As the only part of the UK to share a land border with the EU, Northern Ireland has been central to the Brexit negotiations and it is likely to face the greatest challenges in the event of leaving the EU without a withdrawal agreement.
Those closely observing what is going on to prepare for a such an eventuality distinguish between a pure no-deal scenario and a ‘no-deal plus’ situation whereby certain emergency agreements are struck in critical areas to ensure continuity of power supplies, hospital arrangements and other life-and-death scenarios.
The expectation is that even in the event of the UK not agreeing a deal with the EU there will at least be some such hastily agreed arrangements to prevent what would otherwise be an ominous situation not just for Northern Ireland, but for the Republic of Ireland as well.
When asked about the possibility of a no-deal situation and how it would impact Northern Ireland, one senior figure involved in the Brexit process said: “There is good reason to be very concerned about this.”
Here are some of the key areas which will be impacted by the UK leaving the EU without a withdrawal agreement:
A hard border
While for about 20 years the Irish border has been largely invisible, in the event of no deal, there would be an EU obligation on the Republic of Ireland to put up a customs frontier to protect the EU market from sub-standard goods, while the UK would be obligated by the World Trade Organisation to erect its own border. Both the UK and Ireland insist they will not erect a hard border in any circumstances, but both sides would be under pressure to act.
However, the free movement of people – the most psychologically significant aspect of the Irish border – should be unaffected, given that the Common Travel Area between the UK and Ireland predates the EU and the EU has already agreed in principle to that continuing.
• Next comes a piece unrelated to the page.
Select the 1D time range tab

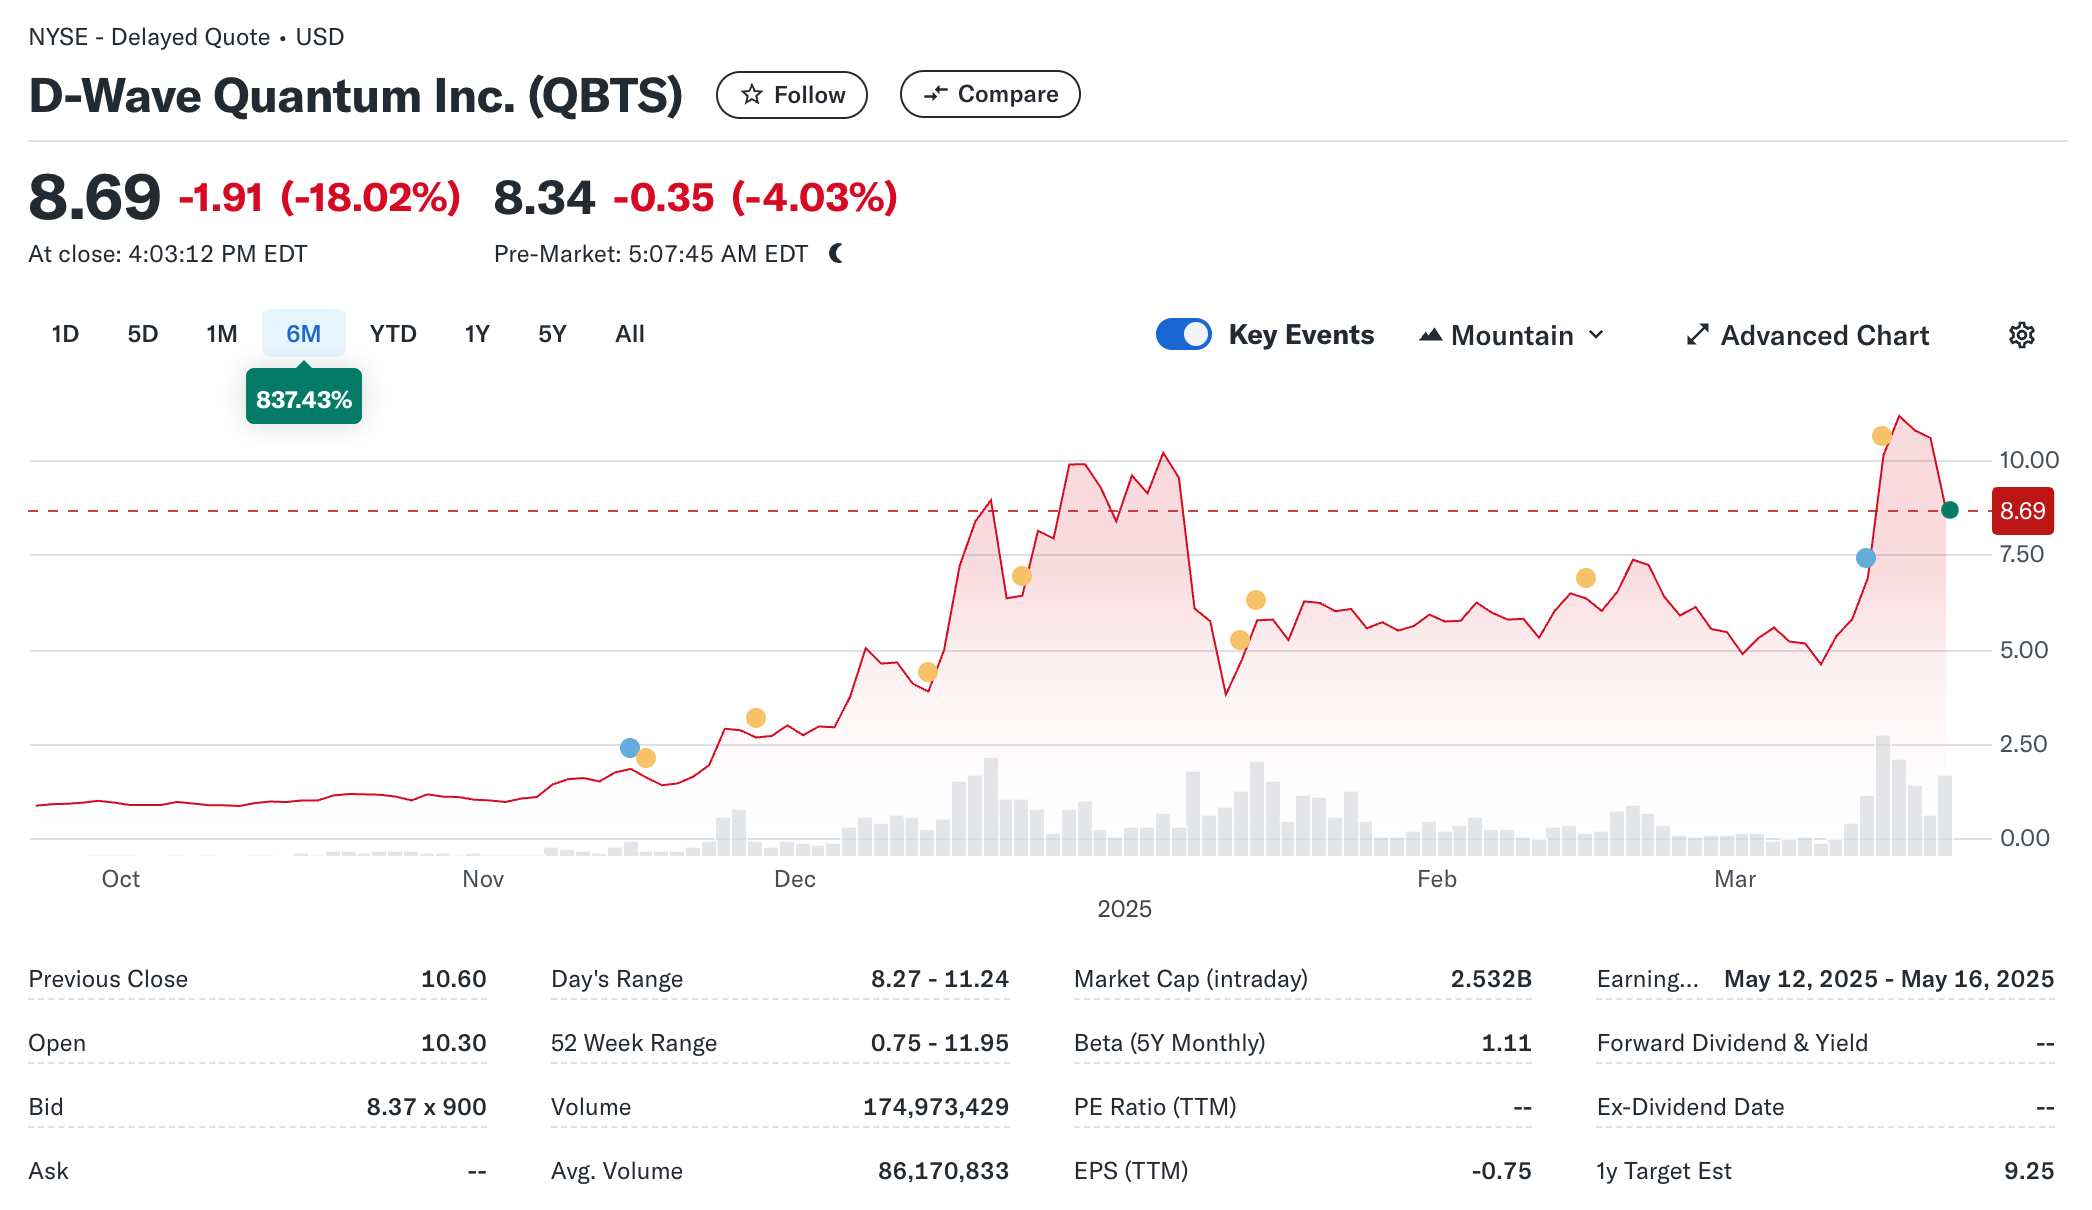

In June Joachim Pfeiffer, the economy spokesman for German Chancellor Angela Merkel’s Christian Democrats, warned that if there is no deal Ireland will be forced to have the “hardest border in Europe ... a border like we have a border with Ukraine or Belarus”.
While few people expect anything like a return to the widespread bomb and gun attacks of the Troubles, a hard border will inflame nationalist sentiment, with the potential for civil unrest.
With devolution collapsed and politics having become more polarised than has been the case for more than a decade, there is a febrile political atmosphere and a widespread concern among nationalists about the direction of British government policy, which they see as cutting Northern Ireland off from the rest of the island after years of integration.
A government contingency paper leaked to the Financial Times recently presented an apocalyptic outcome where the lights could go out in Northern Ireland if the all-island power network is halted by a no-deal Brexit.
It suggested that if the UK was no longer a member of the EU-wide electricity market there could be a thousands of electricity generators requisitioned and put on coastal barges.
However, given the expectation that even in a no-deal scenario there would be some basic emergency bilateral agreements put in place, the electricity situation is expected to be top of that list, given its significance for almost every aspect of life. Various sources played down the possibility of power blackouts, even under the most disordered form of Brexit.
Northern Ireland’s economy is more dependent on agriculture and food production than anywhere else in the UK.
It faces a double whammy in a no-deal scenario: Punitive WTO tariffs on exports and – for farmers close to the border – the added complication of moving livestock, feed or foodstuffs back and forth across a hard border.
For that reason, the Ulster Farmers’ Union had been happy at the softer Brexit emerging from the recent Cabinet meeting at Chequers but a no-deal scenario would be antithesis of what was on the table there.
Justice and security
During the Troubles the Northern Ireland justice system struggled to extradite terrorist suspects from the Republic, causing enormous political controversy.
Over recent years, that problem is largely non-existent, in part due to EU-wide agreements.
In a no-deal scenario, the UK would be outside the European Arrest Warrant, Europol and many other law enforcement or justice co-operation measures unless new arrangements could be put in place.
PSNI chief constable George Hamilton has described the European Arrest Warrant as “particularly critical” to “ensuring that the border cannot be used by criminals to evade prosecution”, especially in relation to cooperation with the Garda.
Would there be any positives?
Northern Ireland businessman David Hoey, who headed up the Leave.eu campaign in Northern Ireland, argues that from the point of view of business a no-deal scenario, or “a clean Brexit”, would open Northern Ireland and the rest of the UK up to “more export markets more rapidly”.
He says that leaving without a deal “will at least bring clarity” for business, adding: “I’m not saying it’s instantly going to be wonderful but it does allow businesses to make decisions from a position of certainty – and the most important thing in business is to know where you stand.”